INSTRUCTION: Reproduce the entries below word for word, from the very first line up to and including the line with "Action: [x=333, y=90]".

MATERIAL TO PROCESS:
____________
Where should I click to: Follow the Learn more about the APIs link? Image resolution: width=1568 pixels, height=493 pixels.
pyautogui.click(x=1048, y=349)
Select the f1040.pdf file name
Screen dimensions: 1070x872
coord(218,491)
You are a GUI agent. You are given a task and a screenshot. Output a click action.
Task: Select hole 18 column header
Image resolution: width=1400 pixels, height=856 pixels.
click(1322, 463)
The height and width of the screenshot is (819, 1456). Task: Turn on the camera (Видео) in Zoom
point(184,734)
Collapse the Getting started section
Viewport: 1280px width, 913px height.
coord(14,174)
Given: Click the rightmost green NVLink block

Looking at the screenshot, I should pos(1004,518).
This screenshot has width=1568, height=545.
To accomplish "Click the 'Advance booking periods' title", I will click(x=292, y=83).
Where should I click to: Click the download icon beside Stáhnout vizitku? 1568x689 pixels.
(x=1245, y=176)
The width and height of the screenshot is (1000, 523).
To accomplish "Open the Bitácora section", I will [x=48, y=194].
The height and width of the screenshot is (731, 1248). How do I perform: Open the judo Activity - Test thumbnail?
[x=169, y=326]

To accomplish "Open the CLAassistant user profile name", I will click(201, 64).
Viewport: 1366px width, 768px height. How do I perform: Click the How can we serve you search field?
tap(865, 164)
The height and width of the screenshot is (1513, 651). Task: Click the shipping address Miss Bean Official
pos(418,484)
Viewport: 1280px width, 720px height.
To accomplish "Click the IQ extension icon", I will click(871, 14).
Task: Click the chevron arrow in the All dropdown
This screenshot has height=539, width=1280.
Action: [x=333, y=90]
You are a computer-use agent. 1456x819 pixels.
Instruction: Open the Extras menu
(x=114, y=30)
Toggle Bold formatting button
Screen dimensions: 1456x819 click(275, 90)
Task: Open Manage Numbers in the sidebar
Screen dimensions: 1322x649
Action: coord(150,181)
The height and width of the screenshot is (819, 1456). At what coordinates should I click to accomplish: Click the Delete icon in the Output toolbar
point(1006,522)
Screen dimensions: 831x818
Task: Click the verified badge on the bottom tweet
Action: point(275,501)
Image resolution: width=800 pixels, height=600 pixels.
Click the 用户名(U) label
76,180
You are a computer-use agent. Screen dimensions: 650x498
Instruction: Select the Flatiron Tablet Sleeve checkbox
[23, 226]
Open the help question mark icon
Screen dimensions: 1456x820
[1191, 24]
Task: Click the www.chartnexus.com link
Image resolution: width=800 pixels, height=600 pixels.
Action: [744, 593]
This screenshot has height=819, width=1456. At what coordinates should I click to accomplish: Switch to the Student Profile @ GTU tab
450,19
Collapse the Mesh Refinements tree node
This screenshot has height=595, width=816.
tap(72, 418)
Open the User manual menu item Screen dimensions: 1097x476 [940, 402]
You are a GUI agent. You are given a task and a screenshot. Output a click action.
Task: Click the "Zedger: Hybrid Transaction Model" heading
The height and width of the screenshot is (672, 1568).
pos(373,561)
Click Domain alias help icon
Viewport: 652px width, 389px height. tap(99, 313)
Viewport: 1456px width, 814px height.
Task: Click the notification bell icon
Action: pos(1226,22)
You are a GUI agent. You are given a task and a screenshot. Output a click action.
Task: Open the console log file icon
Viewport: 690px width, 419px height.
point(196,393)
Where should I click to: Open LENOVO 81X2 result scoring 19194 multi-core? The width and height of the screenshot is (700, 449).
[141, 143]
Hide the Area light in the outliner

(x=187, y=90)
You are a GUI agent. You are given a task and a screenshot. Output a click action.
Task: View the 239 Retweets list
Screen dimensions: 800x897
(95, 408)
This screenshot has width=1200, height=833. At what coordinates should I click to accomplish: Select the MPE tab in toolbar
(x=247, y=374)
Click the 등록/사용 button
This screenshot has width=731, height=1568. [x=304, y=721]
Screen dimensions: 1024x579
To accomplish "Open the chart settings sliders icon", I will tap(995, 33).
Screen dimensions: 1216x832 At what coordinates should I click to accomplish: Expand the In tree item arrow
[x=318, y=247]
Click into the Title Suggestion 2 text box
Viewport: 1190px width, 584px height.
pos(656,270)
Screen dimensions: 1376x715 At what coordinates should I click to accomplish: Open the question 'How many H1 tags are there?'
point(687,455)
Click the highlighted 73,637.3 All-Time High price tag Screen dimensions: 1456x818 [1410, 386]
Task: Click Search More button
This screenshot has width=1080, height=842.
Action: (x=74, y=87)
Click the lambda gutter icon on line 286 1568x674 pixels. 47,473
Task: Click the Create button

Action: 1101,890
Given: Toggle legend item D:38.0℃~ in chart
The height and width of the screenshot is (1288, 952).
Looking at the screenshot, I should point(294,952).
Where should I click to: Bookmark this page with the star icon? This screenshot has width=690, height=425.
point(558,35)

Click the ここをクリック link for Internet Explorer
____________
OUTPUT OF THE TASK:
Where should I click to: Follow the Learn more about the APIs link? Image resolution: width=1568 pixels, height=493 pixels.
pyautogui.click(x=1048, y=349)
Select the f1040.pdf file name
Screen dimensions: 1070x872
coord(218,491)
You are a GUI agent. You are given a task and a screenshot. Output a click action.
Task: Select hole 18 column header
Image resolution: width=1400 pixels, height=856 pixels.
click(1322, 463)
The height and width of the screenshot is (819, 1456). Task: Turn on the camera (Видео) in Zoom
point(184,734)
Collapse the Getting started section
Viewport: 1280px width, 913px height.
coord(14,174)
Given: Click the rightmost green NVLink block

Looking at the screenshot, I should pos(1004,518).
This screenshot has width=1568, height=545.
To accomplish "Click the 'Advance booking periods' title", I will click(x=292, y=83).
Where should I click to: Click the download icon beside Stáhnout vizitku? 1568x689 pixels.
(x=1245, y=176)
The width and height of the screenshot is (1000, 523).
To accomplish "Open the Bitácora section", I will [x=48, y=194].
The height and width of the screenshot is (731, 1248). How do I perform: Open the judo Activity - Test thumbnail?
[x=169, y=326]

To accomplish "Open the CLAassistant user profile name", I will click(201, 64).
Viewport: 1366px width, 768px height. How do I perform: Click the How can we serve you search field?
tap(865, 164)
The height and width of the screenshot is (1513, 651). Task: Click the shipping address Miss Bean Official
pos(418,484)
Viewport: 1280px width, 720px height.
To accomplish "Click the IQ extension icon", I will click(871, 14).
Task: Click the chevron arrow in the All dropdown
This screenshot has height=539, width=1280.
Action: [x=333, y=90]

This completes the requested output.